Celcuity Inc. (NASDAQ:CELC) ("Celcuity" or the "Company"), a clinical-stage biotechnology company focused on the development of targeted therapies for the treatment of multiple solid tumor indications, today announced a proposed underwritten public offering of $400,000,000 aggregate principal amount of its convertible senior notes due 2032 (the "Convertible Notes").
The Company intends to grant the underwriters of the offering a 30-day option to purchase up to an additional $60,000,000 aggregate principal amount of Convertible Notes, solely to cover over-allotments, if any.
The Convertible Notes will be general, unsecured, senior obligations of the Company and interest will be payable semi-annually in arrears. The Convertible Notes will mature on August 1, 2032, unless earlier converted, redeemed or repurchased by the Company. Upon conversion, the Company will pay or deliver, as the case may be, cash, shares of the Company's common stock (the "Common Stock") or a combination of cash and shares of Common Stock, at its election. The interest rate, conversion rate, offering price and other terms are to be determined upon the pricing of the Convertible Notes.

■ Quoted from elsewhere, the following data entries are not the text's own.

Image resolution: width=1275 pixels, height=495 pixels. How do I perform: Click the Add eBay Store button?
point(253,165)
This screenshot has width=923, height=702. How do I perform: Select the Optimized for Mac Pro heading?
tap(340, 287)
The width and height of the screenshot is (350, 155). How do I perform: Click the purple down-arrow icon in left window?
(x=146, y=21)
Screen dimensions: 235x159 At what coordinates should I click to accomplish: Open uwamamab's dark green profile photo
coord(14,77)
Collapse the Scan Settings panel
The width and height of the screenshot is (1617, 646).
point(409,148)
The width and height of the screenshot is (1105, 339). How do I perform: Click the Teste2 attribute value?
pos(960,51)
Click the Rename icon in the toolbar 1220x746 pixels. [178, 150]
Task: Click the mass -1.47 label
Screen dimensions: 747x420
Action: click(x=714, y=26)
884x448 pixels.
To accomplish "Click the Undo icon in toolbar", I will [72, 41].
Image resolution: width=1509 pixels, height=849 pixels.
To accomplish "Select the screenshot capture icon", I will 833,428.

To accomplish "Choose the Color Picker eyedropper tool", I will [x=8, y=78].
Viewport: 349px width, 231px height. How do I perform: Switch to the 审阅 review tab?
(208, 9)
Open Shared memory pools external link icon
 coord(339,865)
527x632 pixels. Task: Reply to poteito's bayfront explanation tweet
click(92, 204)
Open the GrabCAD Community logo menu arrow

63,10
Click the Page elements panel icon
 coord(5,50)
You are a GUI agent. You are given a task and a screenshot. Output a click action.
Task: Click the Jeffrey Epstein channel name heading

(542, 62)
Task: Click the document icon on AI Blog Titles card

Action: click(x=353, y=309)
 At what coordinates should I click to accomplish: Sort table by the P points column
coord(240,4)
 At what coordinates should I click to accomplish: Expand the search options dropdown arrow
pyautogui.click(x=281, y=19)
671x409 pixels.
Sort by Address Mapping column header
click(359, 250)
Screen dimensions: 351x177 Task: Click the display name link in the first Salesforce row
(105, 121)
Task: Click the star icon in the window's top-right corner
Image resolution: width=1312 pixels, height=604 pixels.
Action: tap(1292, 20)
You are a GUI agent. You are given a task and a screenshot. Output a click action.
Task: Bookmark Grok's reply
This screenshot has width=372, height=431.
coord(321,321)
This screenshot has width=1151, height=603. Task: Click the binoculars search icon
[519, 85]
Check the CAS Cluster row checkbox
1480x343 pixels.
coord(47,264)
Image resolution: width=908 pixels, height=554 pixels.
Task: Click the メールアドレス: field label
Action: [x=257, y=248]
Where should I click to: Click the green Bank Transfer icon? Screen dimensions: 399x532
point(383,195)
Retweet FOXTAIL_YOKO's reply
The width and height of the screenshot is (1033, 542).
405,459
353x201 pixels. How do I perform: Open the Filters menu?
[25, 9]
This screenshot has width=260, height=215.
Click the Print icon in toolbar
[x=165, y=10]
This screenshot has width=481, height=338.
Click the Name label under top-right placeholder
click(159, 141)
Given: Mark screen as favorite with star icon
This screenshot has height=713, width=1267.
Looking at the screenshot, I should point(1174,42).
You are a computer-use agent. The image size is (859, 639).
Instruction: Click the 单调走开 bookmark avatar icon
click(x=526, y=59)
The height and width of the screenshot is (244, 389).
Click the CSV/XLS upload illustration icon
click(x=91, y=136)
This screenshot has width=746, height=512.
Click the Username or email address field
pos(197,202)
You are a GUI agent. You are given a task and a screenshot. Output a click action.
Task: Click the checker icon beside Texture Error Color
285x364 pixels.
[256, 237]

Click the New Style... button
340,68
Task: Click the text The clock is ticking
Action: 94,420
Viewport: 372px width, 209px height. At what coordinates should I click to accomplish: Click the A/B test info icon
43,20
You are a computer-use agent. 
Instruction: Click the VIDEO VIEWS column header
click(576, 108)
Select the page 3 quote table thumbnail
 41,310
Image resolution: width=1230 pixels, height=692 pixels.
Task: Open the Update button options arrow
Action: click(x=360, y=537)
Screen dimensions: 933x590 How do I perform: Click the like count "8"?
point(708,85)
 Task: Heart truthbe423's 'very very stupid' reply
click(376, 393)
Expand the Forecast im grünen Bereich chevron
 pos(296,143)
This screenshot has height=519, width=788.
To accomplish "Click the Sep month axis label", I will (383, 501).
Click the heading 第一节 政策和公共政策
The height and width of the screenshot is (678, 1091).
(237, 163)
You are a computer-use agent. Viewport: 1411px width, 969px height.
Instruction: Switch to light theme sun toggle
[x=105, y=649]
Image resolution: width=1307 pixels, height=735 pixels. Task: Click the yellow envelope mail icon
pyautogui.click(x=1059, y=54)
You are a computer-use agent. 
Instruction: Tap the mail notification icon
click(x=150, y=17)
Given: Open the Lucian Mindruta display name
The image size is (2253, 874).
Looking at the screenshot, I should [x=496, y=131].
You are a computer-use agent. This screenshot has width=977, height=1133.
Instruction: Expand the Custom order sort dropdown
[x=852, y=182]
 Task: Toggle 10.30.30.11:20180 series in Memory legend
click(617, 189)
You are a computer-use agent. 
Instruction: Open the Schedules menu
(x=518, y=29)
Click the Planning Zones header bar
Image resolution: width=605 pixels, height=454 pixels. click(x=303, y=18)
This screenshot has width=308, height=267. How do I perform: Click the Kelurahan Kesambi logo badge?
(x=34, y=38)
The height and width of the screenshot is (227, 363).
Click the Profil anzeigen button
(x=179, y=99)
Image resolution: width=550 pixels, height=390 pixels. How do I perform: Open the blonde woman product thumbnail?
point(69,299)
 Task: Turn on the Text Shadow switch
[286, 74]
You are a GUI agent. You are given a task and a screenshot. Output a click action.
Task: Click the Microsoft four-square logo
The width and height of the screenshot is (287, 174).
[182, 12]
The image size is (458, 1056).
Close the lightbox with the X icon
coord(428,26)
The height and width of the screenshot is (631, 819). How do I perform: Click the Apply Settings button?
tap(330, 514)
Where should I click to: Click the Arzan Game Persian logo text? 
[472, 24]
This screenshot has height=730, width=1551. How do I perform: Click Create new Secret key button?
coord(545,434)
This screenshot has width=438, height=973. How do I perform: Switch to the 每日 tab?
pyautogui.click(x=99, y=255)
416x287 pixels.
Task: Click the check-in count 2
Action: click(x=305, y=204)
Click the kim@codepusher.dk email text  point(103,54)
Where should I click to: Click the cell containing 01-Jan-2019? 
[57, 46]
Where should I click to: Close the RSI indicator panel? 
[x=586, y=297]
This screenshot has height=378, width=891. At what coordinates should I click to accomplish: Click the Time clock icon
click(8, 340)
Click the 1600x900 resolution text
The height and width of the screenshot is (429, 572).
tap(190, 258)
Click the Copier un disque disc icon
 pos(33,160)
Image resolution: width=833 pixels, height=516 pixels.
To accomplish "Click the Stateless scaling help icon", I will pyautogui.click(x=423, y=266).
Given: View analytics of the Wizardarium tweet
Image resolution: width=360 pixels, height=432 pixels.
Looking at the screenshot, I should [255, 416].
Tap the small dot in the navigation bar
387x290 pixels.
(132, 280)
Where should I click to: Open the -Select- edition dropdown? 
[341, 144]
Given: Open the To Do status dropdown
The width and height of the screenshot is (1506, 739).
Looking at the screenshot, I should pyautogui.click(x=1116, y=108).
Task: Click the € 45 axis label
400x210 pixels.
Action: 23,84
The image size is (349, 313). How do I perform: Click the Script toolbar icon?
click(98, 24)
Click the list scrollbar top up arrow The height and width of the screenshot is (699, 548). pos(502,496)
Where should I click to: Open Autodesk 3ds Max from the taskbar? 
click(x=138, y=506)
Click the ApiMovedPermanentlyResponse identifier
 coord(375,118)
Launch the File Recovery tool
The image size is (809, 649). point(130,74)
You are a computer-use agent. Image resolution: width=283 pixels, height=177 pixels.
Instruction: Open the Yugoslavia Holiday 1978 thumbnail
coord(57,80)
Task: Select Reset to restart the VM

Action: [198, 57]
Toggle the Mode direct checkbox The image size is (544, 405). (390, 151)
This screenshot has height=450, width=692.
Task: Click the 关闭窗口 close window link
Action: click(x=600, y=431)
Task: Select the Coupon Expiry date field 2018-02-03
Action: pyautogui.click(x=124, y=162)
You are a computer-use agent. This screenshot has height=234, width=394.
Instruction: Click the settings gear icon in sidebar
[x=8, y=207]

The Company intends to use the net proceeds from the offering to repay in full all outstanding obligations under its amended and restated loan agreement with Oxford Finance, LLC, as collateral agent, and the lenders party thereto, and the remainder for working capital and general corporate purposes. General corporate purposes may include clinical trial expenditures, commercial launch expenditures, commercialization expenditures, research and development expenditures, capital expenditures, expansion of business development activities and other general corporate purposes. The Company may also use a portion of the proceeds for the potential acquisition of businesses, technologies, and products, although we have no current binding understandings, commitments, or agreements to do so.
The closing of the offering is subject to market and other conditions, and there can be no assurance as to whether or when the offering may be completed, or as to the actual size or terms of the offering.